もう一つ、この場で議論になったことは、硬直的ではなくて弾力的な運用をしようということだったと思うのです。困っている方、介護とか子育てとかという世代に関しては人事が話し合って外すということで十分やっていけると思うのですけれども、それをやっていけない理由をちゃんと教えていただきたいということです。

 

○増田部会長 理事長さん、どうぞ。

 

○水島日本年金機構理事長 まず、議事録に関しましては、内部資料をどこまで開示できるかというのはちょっと詰めてみなければ分かりませんが、基本的には開示します。こちらにお出しすることについて、例えば、非公開でお願いしたいとかいうようなことがあるかもしれませんが、いずれにしても、お出しすることに関しては全くやぶさかではございませんので、きちんとお出しすることはお約束をいたします。

 御依頼いただいております資料について、お出ししていないという御指摘でございますが、これに関しましては、私どもとしても、例えば障害年金とか、確かにお出ししていないものもありますし、まだ御報告していないものもありますし、きちんと御報告すべきは御報告するということだと思います。ちゃんとやります。

 ブロック本部の問題は、ありがとうございます。ただ、私が言いましても、結局、本部もブロック本部に依存している部分、事務所もブロック本部に依存している部分というのは、非常に長い歴史の中であるわけです。そういう意味で、これを急にやるというのはかなり力仕事だと思いますし、難しい面があると思います。でも、きっちりやっていきたいと思いますし、ぜひそういう意味でサポートしていただければ、ありがたいと思います。

 全国異動に関しましては、やらないということではございません。まず、この機構は、既に新入構員に関しましては全て全国一本で採用いたしておりますので、新入構員は全員、全国に散って異動しております。

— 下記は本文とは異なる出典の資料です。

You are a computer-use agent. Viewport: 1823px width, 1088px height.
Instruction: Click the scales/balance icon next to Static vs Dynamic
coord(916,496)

したがいまして、今後、拠点網を維持するためには、全国異動を前提とした組織、全国に異動することを前提に機構に就職していただくということになると思います。

 そういう意味で、先ほど申し上げましたとおり、本部と現場との異動も含めまして、異動はどんどんやっていきます。ただ、現在の旧庁から来た人たちは、もともと地方で採用された人たちなわけです。その方々は生活の根拠がそれぞれの地方にあるわけです。

 先ほど申し上げましたように、本拠地制度というようなものもございまして、基本的にはそこに帰っていく、そこで仕事をするというのを前提として、価値観も生活の様式も決まっている職員がまだかなりいるということでございます。

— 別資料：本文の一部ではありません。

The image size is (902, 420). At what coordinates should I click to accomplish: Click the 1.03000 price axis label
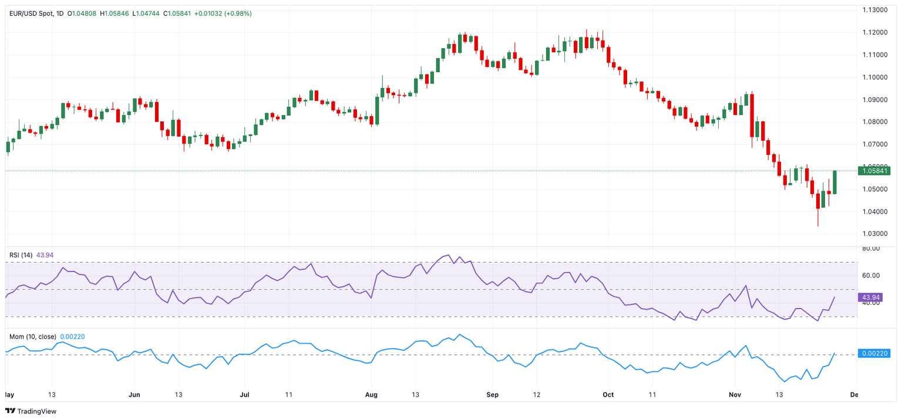[874, 233]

 その中で、優秀な人が管理職になるために試験を受けて合格したら、必ずその県からは離れますという制度になっているわけです。そこについて、今おっしゃいましたとおり、子育てでありますとか、介護でありますとか、それぞれの要因を抱えておりますので、それについては配慮する制度を作るということだと思っています。

 弾力的な運用ということで、原則は全員が全国に異動するということについては、そもそもこの機構に就職したときにはそれを了承して入ってきているわけですから、それは維持をしてまいります。

 以上でございます。

 

○岩瀬委員 全国異動を弾力的な運用でなぜできないのかが分からなくて、この制度を変えるということをなぜしなくてはいけないのか理解できませんので、今日でなくて結構ですけれども、それがこの改革の要になるのであれば、もう少し細かく説明してもらいたい。今までも適当なことばかり言ってきているわけですから、そこのところをはっきりさせてもらいたいし、私は弾力的な運用で十分やれると思います。

 

○増田部会長 どうぞ。

 

○水島日本年金機構理事長 申し上げたことはあまり違っていないという気がいたしますけれども、基本的には弾力的な運用で行う。全国異動を行うということに関する基本を変更するつもりは全くございません。ルールに関して変更を要することがあれば、もちろん御説明するようにいたします。

 

○増田部会長 今の点については、いろいろ検討結果が出た段階でまたよろしくお願いします。

 斎藤委員、どうぞ。

 

○斎藤(聖)委員 御説明いただいた方向性は、大変いいことだと思って伺っておりました。ぜひ実施していただきたいと思います。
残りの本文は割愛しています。